Por supuesto que aquí se han hecho bastante mal las cosas, casi todas las cosas: en los últimos diez días, desde que empezó a caerse el cielo en Valencia, hemos desprestigiado más aún al Parlamento -aquello de la renovación de RTVE mientras aumentaba el conteo de cadáveres, recuerde--, demostrado que la coordinación Gobierno central-autonomías no funciona, puesto en solfa la presencia -imprescindible-del jefe del Estado en la zona de la tragedia, criticado el funcionamiento de las Fuerzas Armadas , atacado la actuación del líder de la oposición -y no digamos ya la del jefe del Ejecutivo y la de no pocos ministros--, llenado de bulos algunos medios de comunicación*Y, lo más grave de todo, la confianza ciudadana en el buen funcionamiento de España como país ha quedado horadada. Más horadada, quiero decir.
Miles de voluntarios se ponían las botas de agua y agarraban la pala, mostrando que sí, que somos una gran nación, mientras sus representantes se desgarraban en inútiles atribuciones mutuas de culpas o almorzaban con una periodista para ofrecerle no sé qué sinecura en una televisión pública, que por cierto también han salido bastante tocadas de este lance. Claro que Mazón ha demostrada incompetencia, y con él, muchos en la Generalitat; claro que Pedro Sánchez lo pudo hacer inicialmente mucho mejor, lo mismo que alguna de sus vicepresidentas y alguno de sus ministros, ausentes del escenario de la tragedia; claro que el Parlamento, muchas instituciones, algún gran empresario valenciano -y no solo valenciano-han estado lentos, torpes, egoístas, en la reacción ante la mayor catástrofe natural sufrida por España en muchas décadas.

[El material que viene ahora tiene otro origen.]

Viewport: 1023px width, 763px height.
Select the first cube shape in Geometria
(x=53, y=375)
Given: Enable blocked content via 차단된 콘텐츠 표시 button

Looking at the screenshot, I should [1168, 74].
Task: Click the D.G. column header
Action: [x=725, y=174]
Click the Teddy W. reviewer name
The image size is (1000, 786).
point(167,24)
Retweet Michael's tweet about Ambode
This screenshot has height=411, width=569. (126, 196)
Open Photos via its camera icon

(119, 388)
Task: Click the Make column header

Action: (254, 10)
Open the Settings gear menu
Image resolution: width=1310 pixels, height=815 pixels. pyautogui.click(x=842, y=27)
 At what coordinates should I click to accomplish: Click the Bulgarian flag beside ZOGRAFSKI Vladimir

No trato de salvar al soldado Mazón englobando sus culpas evidentes en los errores y dejaciones colectivos. Como no traté, salvadas sean todas las distancias, de salvar al soldado Errejón cuando todos pedían, seguramente con razón, no soy juez y no juzgo, su cabeza y a mí me parecía que ciertos comentarios de prensa, radio y televisión, sobre todo procedentes de sus hasta entonces amigos, eran una demasía. Todo lo que digo es que este país magnífico, pero a veces un punto cruel, se goza en lo excesivo y siempre hay que tener en mente aquella frase de Talleyrand, según el cual todo lo excesivo se convierte en irrelevante. Cuando no, añado, en contraproducente.
Sobre todo, cuando lo excesivo se utiliza para tapar, con una sola guillotina, incompetencias, errores y negligencias mucho más extendidos y que reclamarían una reflexión muy distinta a la de la simple formación de pelotones de fusilamiento.